TEXT PROVIDED:

Let's go into more detail below
-
Visual Web Scraping Tools: these allow you to easily
build your own web scraper without needing any coding skills. Dexi.io,
Portia and ParseHub are some tools that you can use to crawl a website
and extract relevant data without using any code.
-
Web Scraping Frameworks: if you are a seasoned
coder, you can benefit from these tools to create your own scraper and
efficiently obtain data from a website. Scrapy, for example, is an open
source tool you can use with Python. Wombat is also a powerful scraping
tool written in Ruby.
APIs
If you are a developer, you can use APIs to connect with different
websites and social media platforms and obtain useful data. Facebook,
Twitter, and Instagram, for example, have their own APIs and allow you
to extract data from their platforms. Major media outlets like the New
York Times or The Guardian also have their own APIs and you can use them
to search their archive or gather users' comments, among other things.
Open Data
This is free data from the Web, which can be used for any purpose.
You can search for data by topic on websites like Kaggle and Quandl.
Data Preparation
In order to automatically analyze text with machine learning, there
is some preparation data needs to go through. Most of this is done
automatically and you won't even notice it's being done. However, it's
important to understand that automatic text analysis makes use of a
number of
Natural Language Processing techniques
(NLP) and processes that you might be unaware of. The output of these
processes will help build the input of the machine learning models you
create to analyze your data.
Tokenization, Part-of-speech Tagging, and Parsing
The first thing a text analysis system needs to take care of is recognizing what units it will analyze. This is known as
tokenization. In other words,
tokenization
refers to the process of breaking up a string of characters into
semantically meaningful parts that can be analyzed (e.g., words) while
discarding meaningless chunks (e.g. whitespaces).

STATED PROBLEM A: Put the lines of the rows below into a Markdown table with the columns Number and Line, starting at the line that contains "Where should I" and ending at the end of the rows. Omit blank lines and leave out the pictures.

DATA FOR THE TASK:
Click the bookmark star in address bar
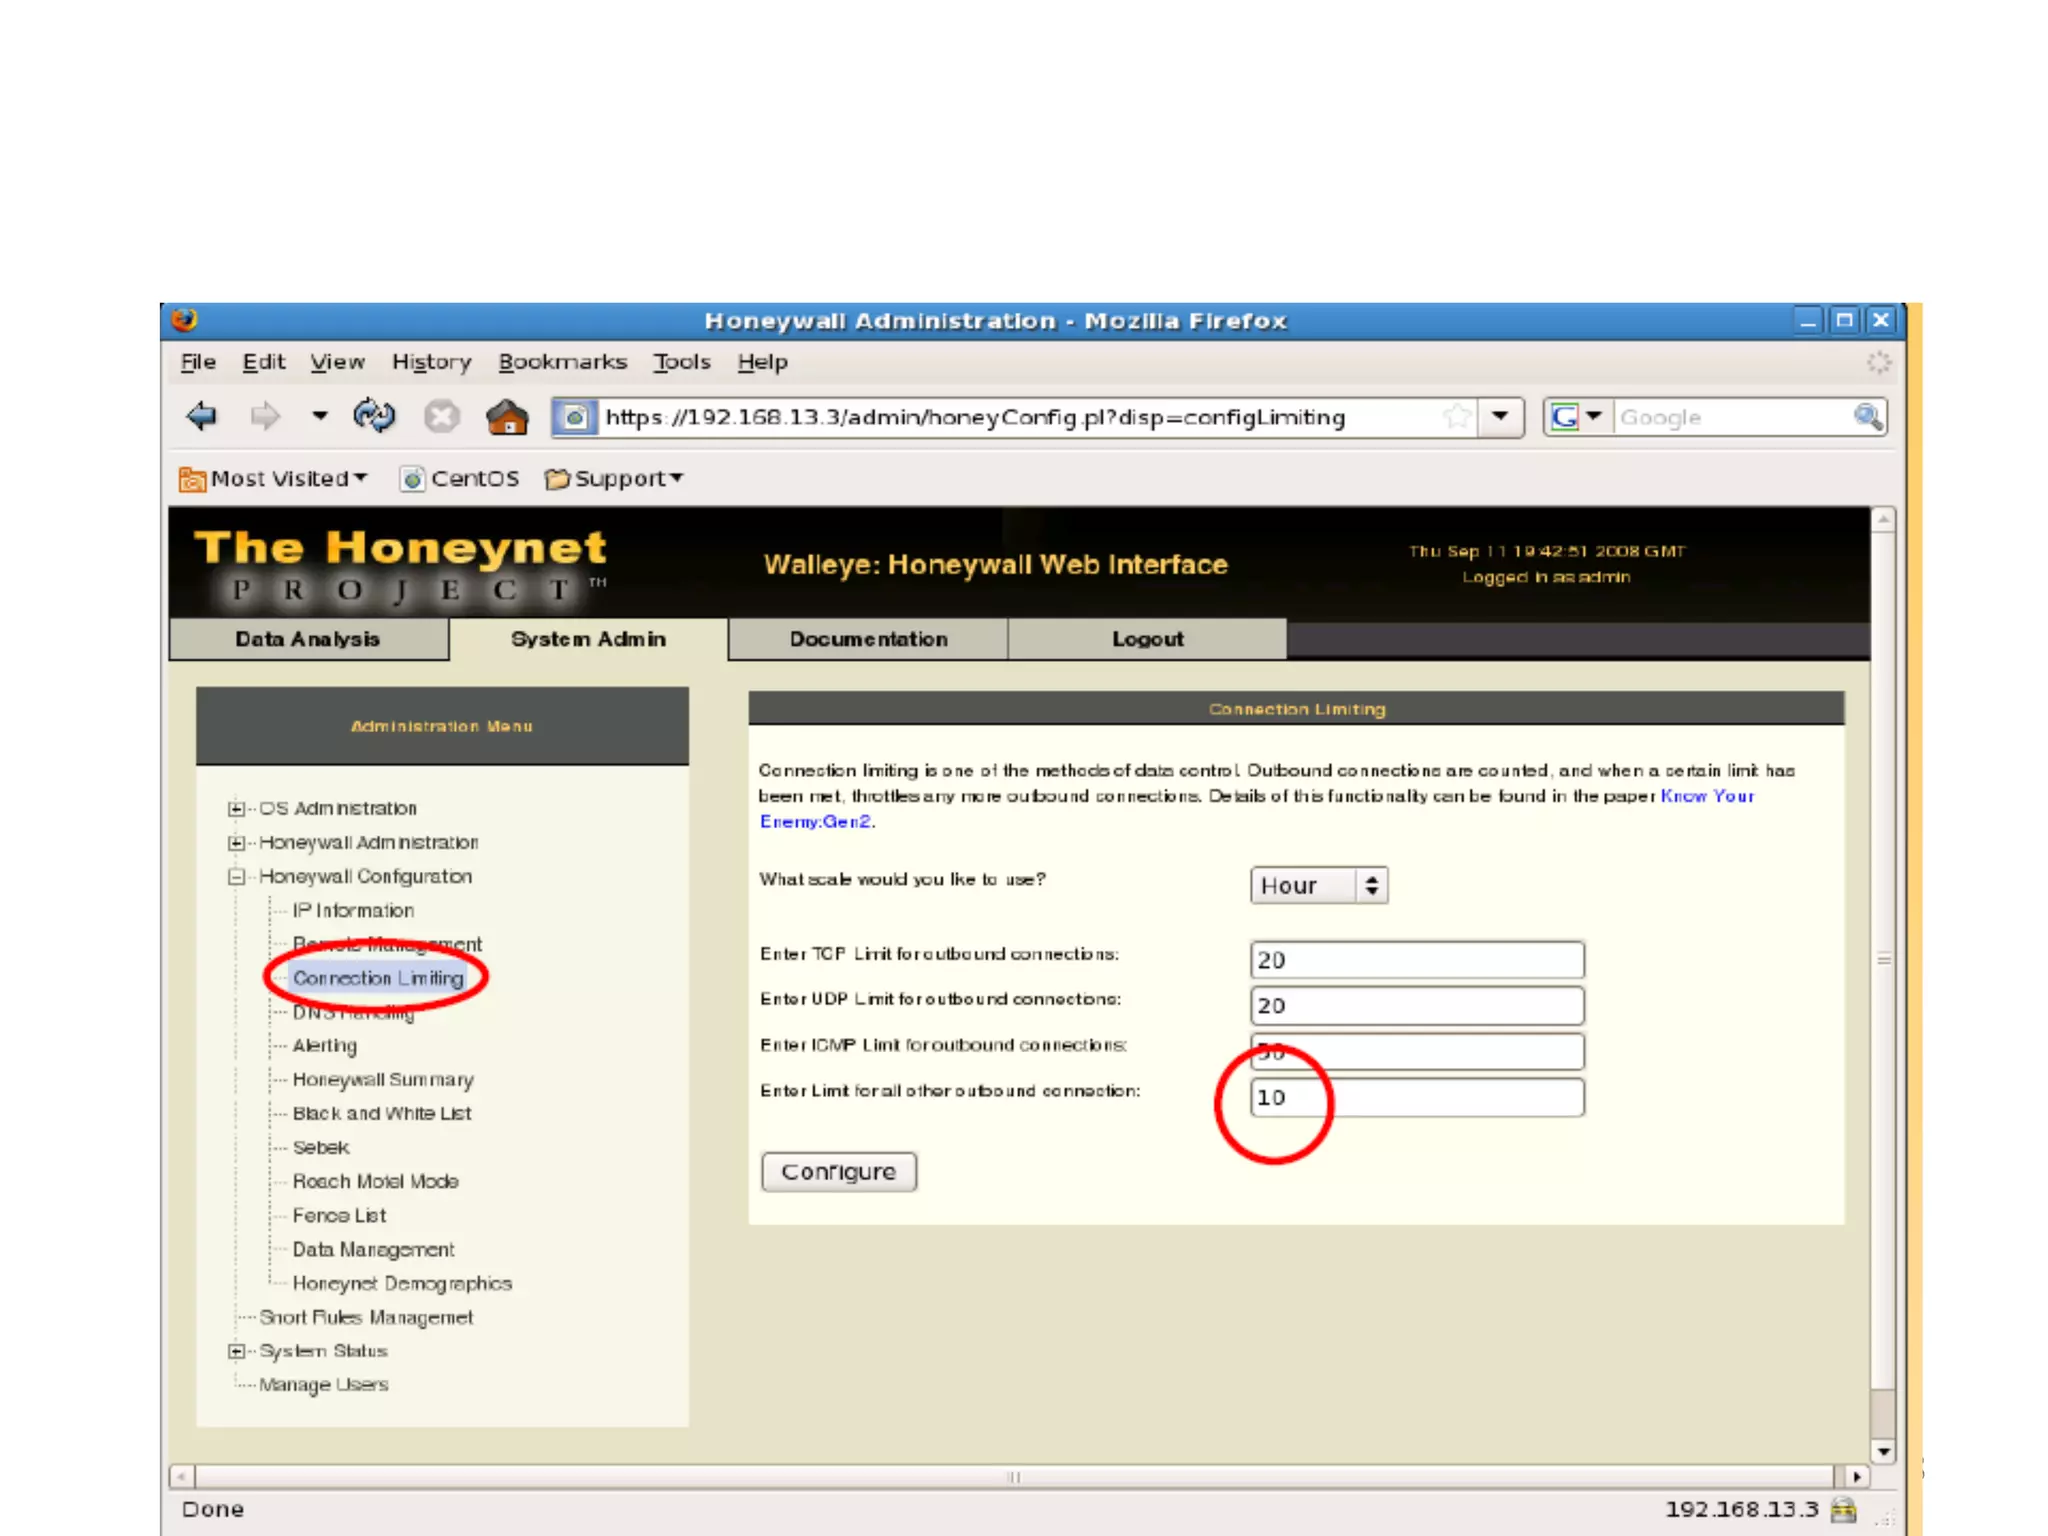coord(1457,417)
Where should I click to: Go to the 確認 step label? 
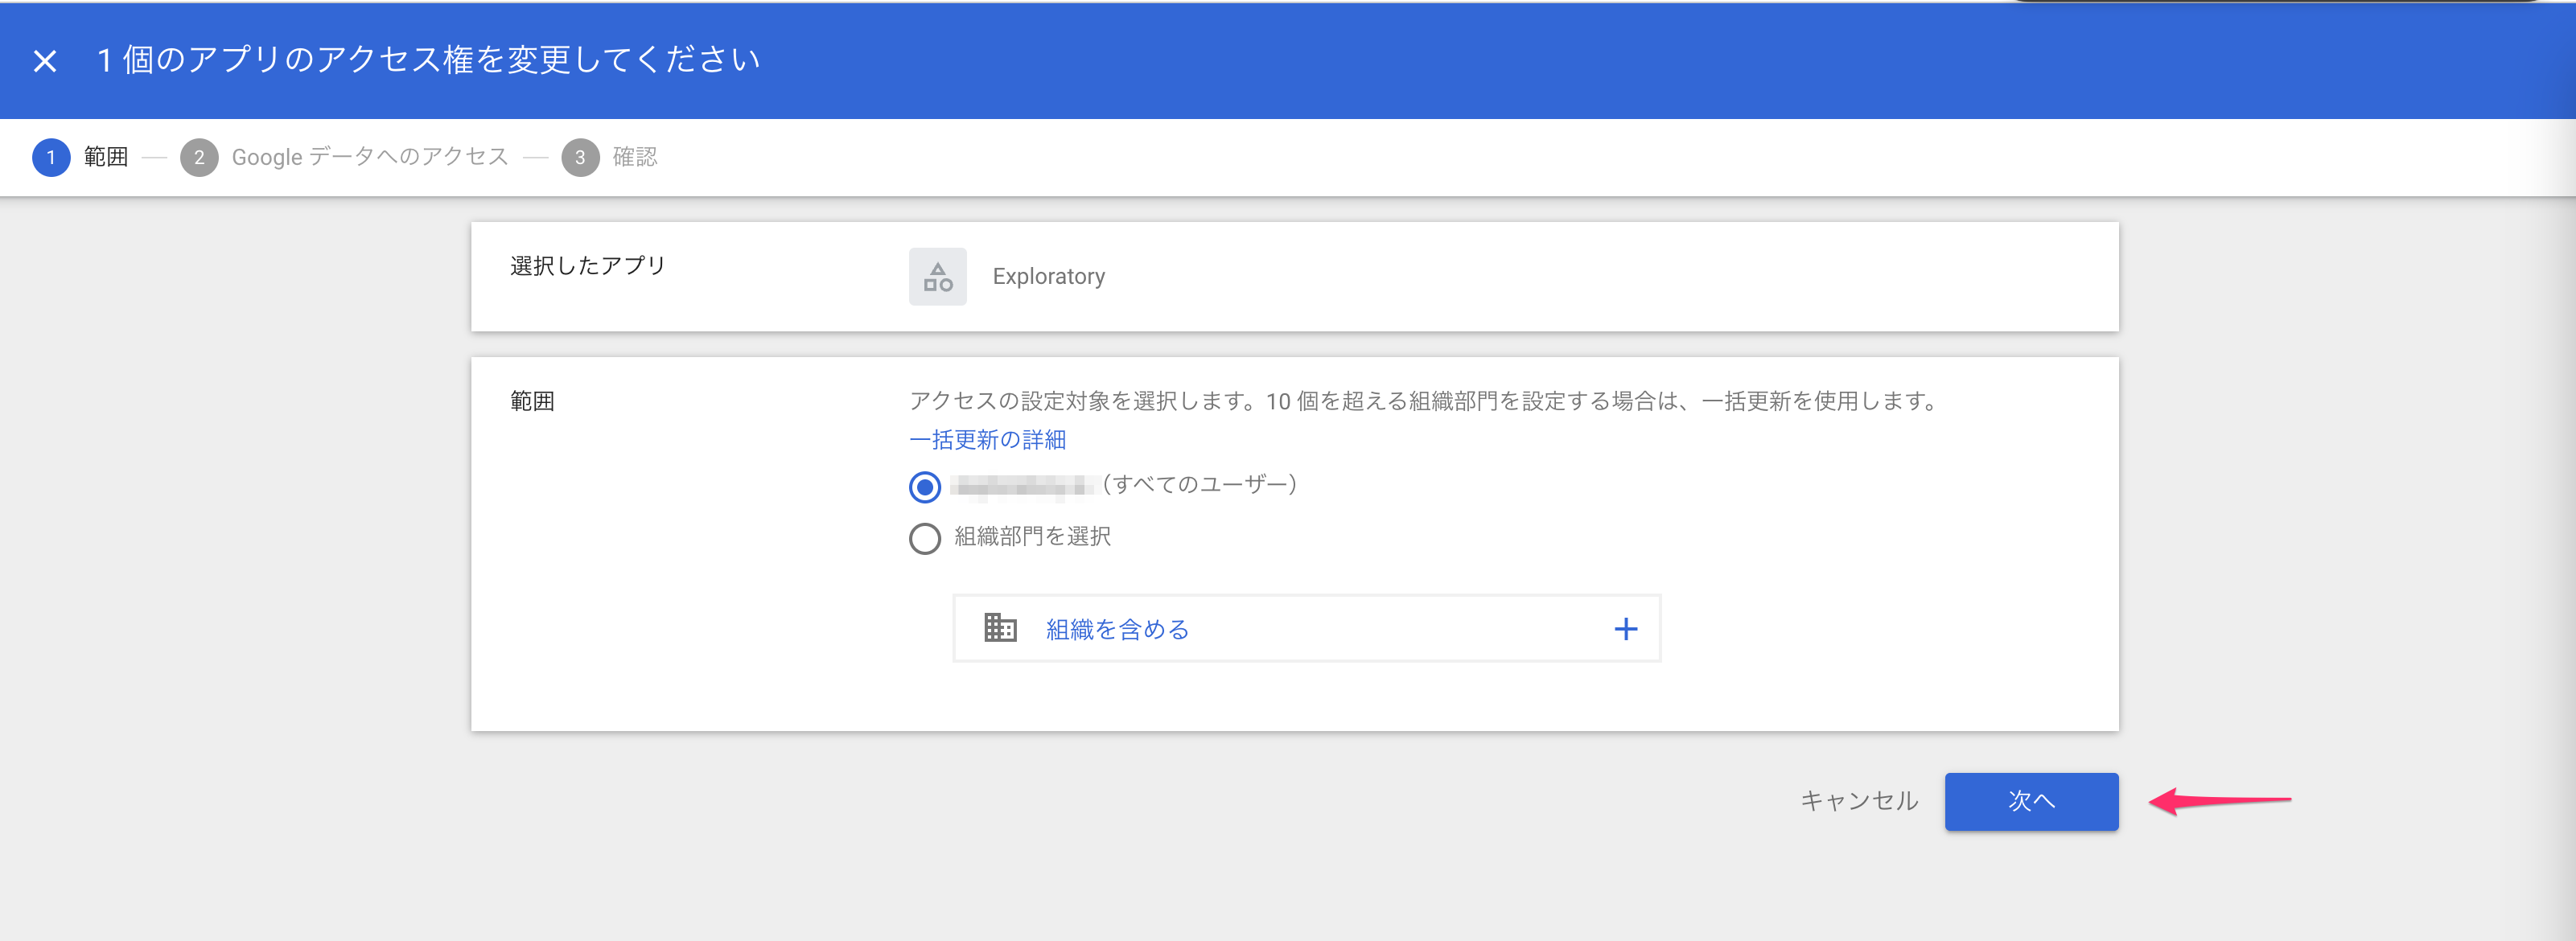pos(635,157)
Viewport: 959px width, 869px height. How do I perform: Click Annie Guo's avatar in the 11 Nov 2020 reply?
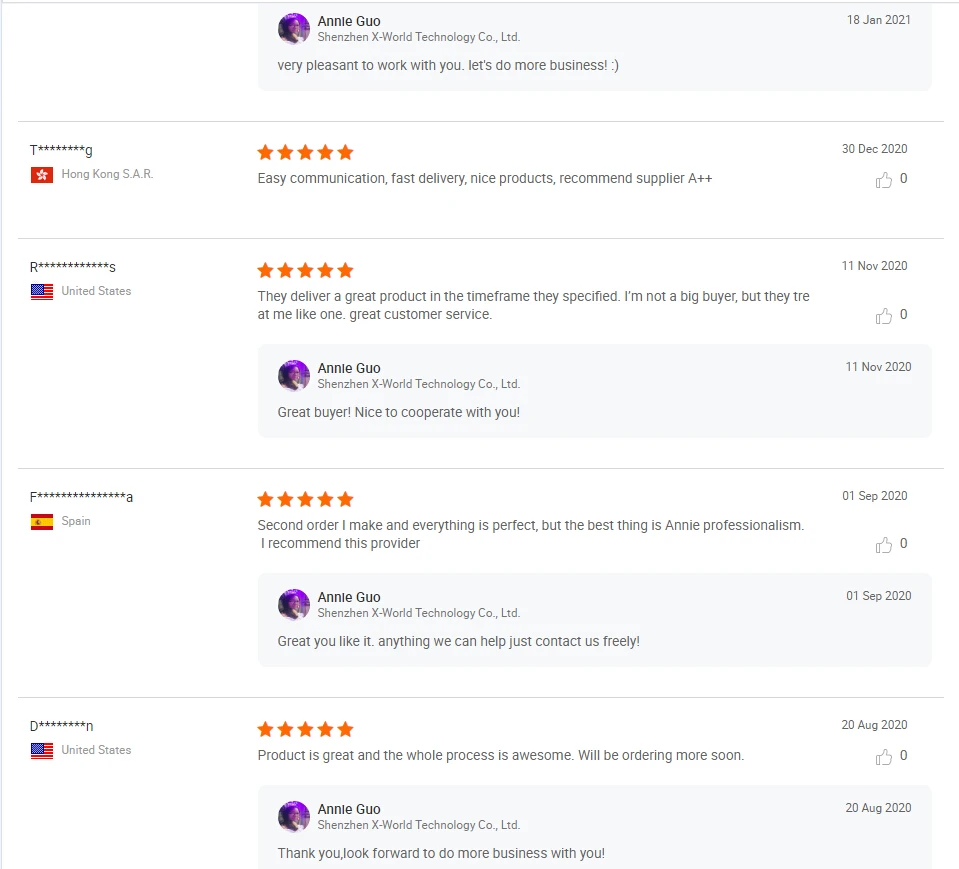pos(294,376)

STATED PROBLEM B: Write what comes next in the text on web data and text analysis, picking up after its final sentence.

EXPECTED OUTPUT A:
| Number | Line |
|---|---|
| 1 | Where should I click to: Go to the 確認 step label?  |
| 2 | pos(635,157) |
| 3 | Viewport: 959px width, 869px height. How do I perform: Click Annie Guo's avatar in the 11 Nov 2020 reply? |
| 4 | pos(294,376) |

EXPECTED OUTPUT B:
The examples below show two different ways in which one could tokenize the string
'Analyzing text is not that hard'.
(Incorrect): Analyzing text is not that hard. = [“Analyz”, “ing text”, “is n”, “ot that”, “hard.”]
(Correct): Analyzing text is not that hard. = [“Analyzing”, “text”, “is”, “not”, “that”, “hard”, “.”]
Once the tokens have been recognized, it's time to
categorize them.
Part-of-speech tagging refers to the process of assigning a grammatical category, such as noun, verb, etc. to the tokens that have been detected.
Here are the PoS tags of the tokens from the sentence above:
“Analyzing”: VERB, “text”: NOUN, “is”: VERB, “not”: ADV, “that”: ADV, “hard”: ADJ, “.”: PUNCT
With all the categorized tokens and a language model (i.e. a
grammar), the system can now create more complex representations of the
texts it will analyze. This process is known as
parsing. In other words,
parsing
refers to the process of determining the syntactic structure of a text.
To do this, the parsing algorithm makes use of a grammar of the
language the text has been written in. Different representations will
result from the parsing of the same text with different grammars.
The examples below show the dependency and constituency representations of the sentence
'Analyzing text is not that hard'.
Dependency Parsing
Dependency grammars can be defined as grammars that establish directed relations between the words of sentences.
Dependency parsing is the process of using a dependency grammar to determine the syntactic structure of a sentence:
Constituency Parsing
Constituency Phrase Structure Grammars
model syntactic structures by making use of abstract nodes associated
to words and other abstract categories (depending on the type of
grammar) and undirected relations between them.
Constituency parsing refers to the process of using a constituency grammar to determine the syntactic structure of a sentence:
As you can see in the images above, the output of the parsing
algorithms contains a great deal of information which can help you
understand the syntactic (and some of the semantic) complexity of the
text you intend to analyze.
Depending on the problem at hand, you might want to try different
parsing strategies and techniques. However, at present, dependency
parsing seems to outperform other approaches.
Lemmatization and Stemming
Stemming and
Lemmatization
both refer to the process of removing all of the affixes (i.e.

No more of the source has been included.